I went to the hospital this morning to have my pre chemo blood work done. They have to measure my white blood cells, platelets, billirubin, all that good stuff to make sure I'm healthy enough for them to kill me slightly. The lab has a new set up now. When you go in you take a number and wait to be called to register. Chemo patients get priority so once I've registered I'm first in but it often takes 15-20 minutes just to get my turn to register.

So today I'm sitting patiently, waiting for my turn to register. I was number 37. They were at 31. It was quite crowded, not really any extra seats, Sean usually waits outside the clinic on a bench.

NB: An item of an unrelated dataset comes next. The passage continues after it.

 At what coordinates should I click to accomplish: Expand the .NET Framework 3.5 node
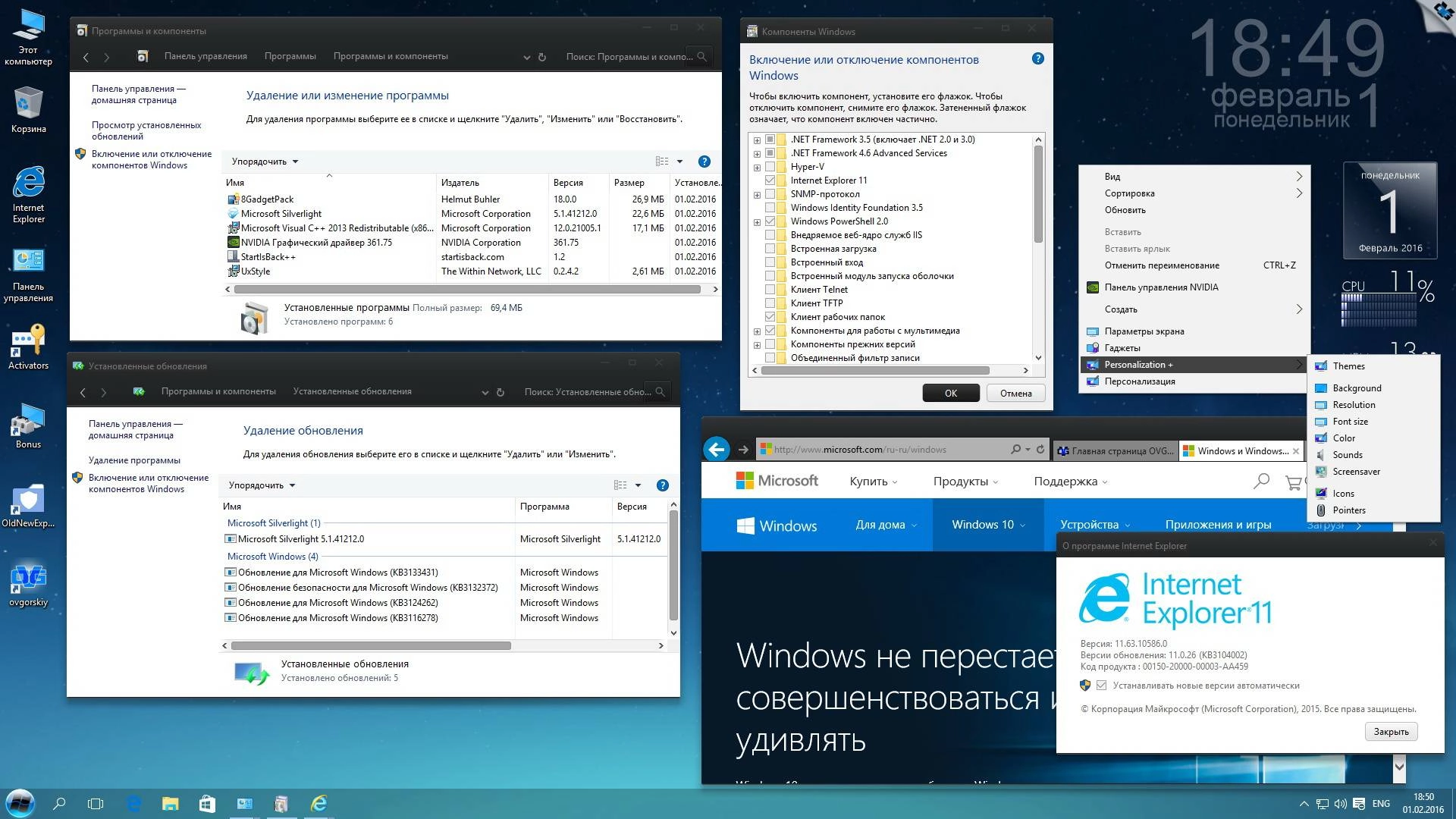(x=755, y=139)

An elderly woman came in, was unsure about what to do, where to get her number, she couldn't see well (she later told another patient she'd had a stroke and couldn't see well) Another patient helped her and she sat down. Her husband came in shortly after (probably parking the car)
A pregnant lady, sitting next to the elderly lady, moved over and offered the seat to the woman's husband. A few minutes later I get called up. I gave my requisition form in and sat down again. The elderly lady gets called up next. While she's at the counter a younger woman (my age I'd say) comes in with her husband, takes a number and sits where the old woman's husband had been sitting. Her husband leaves the lab, she takes her purse and plops it on the chair that the old woman had been sitting on. As this is going on, another old woman with a cane came in.
The first old woman (the one who'd had the stroke) is done checking in now and shuffles back toward her seat. She and her husband see the purse and the husband says "Can you move your bag?" The young woman says "Oh, no my husband was going to sit here." So I stood up and said to the man, "Sir, your wife can sit here." The young woman looks at me and says "Ugh, fine, okay" and moves her purse for the old woman. So I then motioned for the other woman with the cane to take my seat.  I got a look and a half from the young woman. I'm not sure why. They called me in for my blood draw right after that.

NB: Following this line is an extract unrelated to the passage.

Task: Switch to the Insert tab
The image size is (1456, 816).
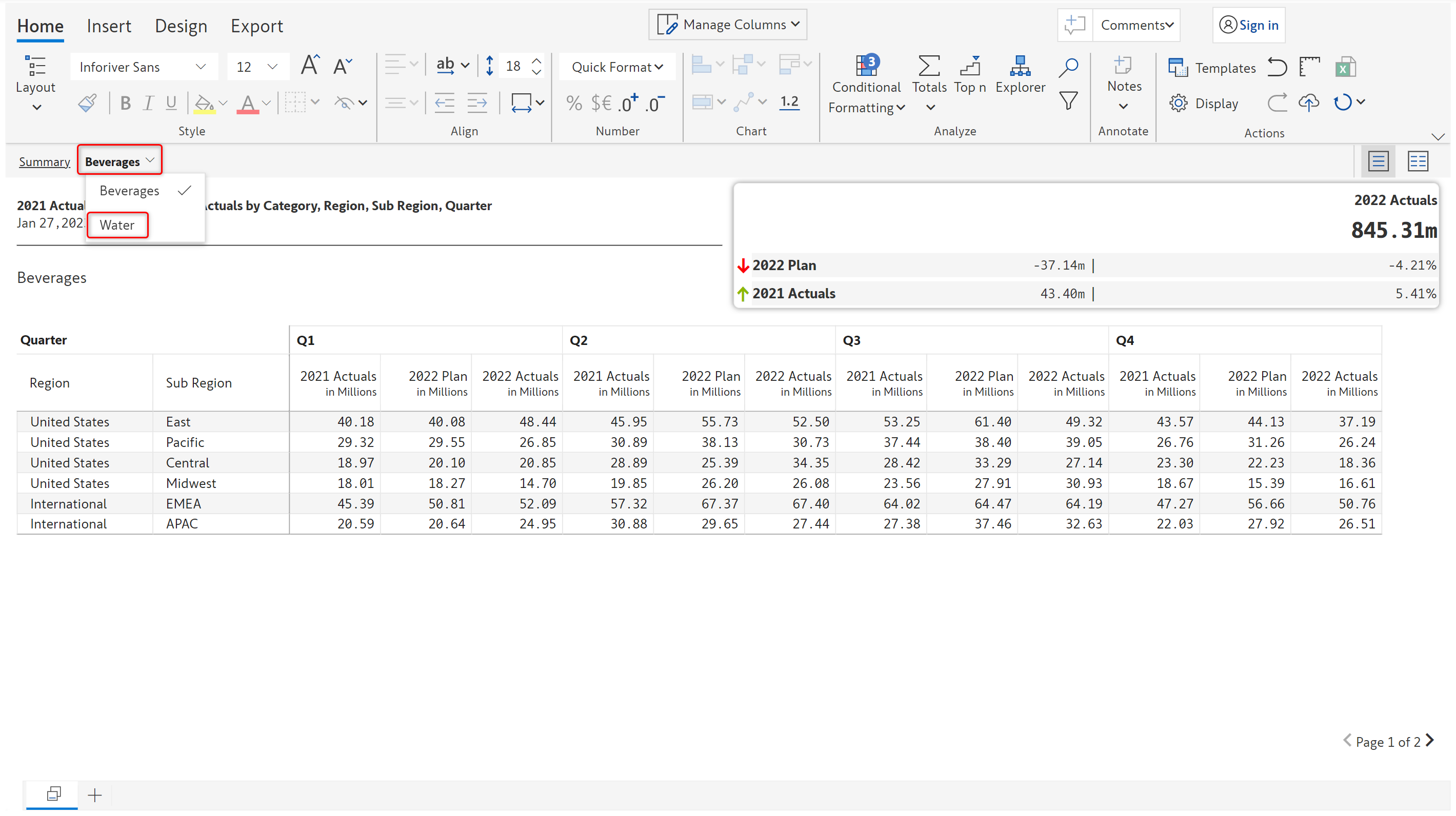Action: pos(109,26)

I'm always amazed at the ignorance of others. Seriously, you need to save your seat for your clearly able bodied husband (and granted there may have been something wrong with him but he sure as hell appeared healthy and able to me) instead of letting this old woman who can barely see and walk to sit down? I shouldn't be so catty and judge like that but come on....

Well, this is it until I'm feeling better from my treatment tomorrow. Hopefully it won't be horrible and the new drugs will help reduce the side effects. But if you're so inclined, a quick prayer that it's not horrible would be much appreciated. See ya soon!